Let’s say, for instance, that you get the life you fantasize about: You marry a man who adores you, doesn’t mind that you have only a high school degree and is wealthy enough to support you. You have two or three beautiful children together and things are going great.
But what if, heaven forbid, he becomes seriously ill and can’t work — or worse, drops dead, leaving you the sole support of those kids? It has been known to happen. (And then, of course, there’s also the possibility of divorce, which has been known to happen, too.)
Be SMART. Listen to your parents, and arm yourself with the best education you can possibly attain because the reality is, one day you may need to use it.
Dear Abby: The school year has started and many high school girls like me are faced with a similar problem: how to politely decline when a boy asks you to a dance.

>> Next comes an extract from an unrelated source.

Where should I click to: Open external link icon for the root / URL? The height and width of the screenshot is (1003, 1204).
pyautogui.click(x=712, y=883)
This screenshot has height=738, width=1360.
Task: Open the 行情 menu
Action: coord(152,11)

Whether it be homecoming, winter formal or prom, some boys go all out and ask girls in elaborate and creative ways. I don’t know what to do in these situations if I don’t want to go with the boy who is asking me. I feel bad saying “no” because of all the work they put into it, and also sometimes there is an audience watching. Should I just go anyway?
If “many” girls share your problem, it’s news to me. Most of the ones I hear from worry that they won’t be asked.
If the young man has made a production out of inviting you, say thank you and that you’re flattered, but you'll have to think about it and will get back to him later. When you refuse the invitation, it should be done privately so you won’t embarrass the boy.
P.S. That said, keep this in mind — sometimes, a girl ends up having a good time with the person she least expected to.
Dear Abby: I frequently receive requests via Facebook and other social media sites asking for prayers for people who are ill or suffering a loss. I’m not a religious person, but I would like to acknowledge their pain and extend my sympathy. Any suggestions?
That you are not a religious person doesn’t mean that you’re not a caring and sensitive one. When you receive news that someone you know is going through a rough patch, respond by saying you are sorry for his or her pain, and that he or she is in your thoughts.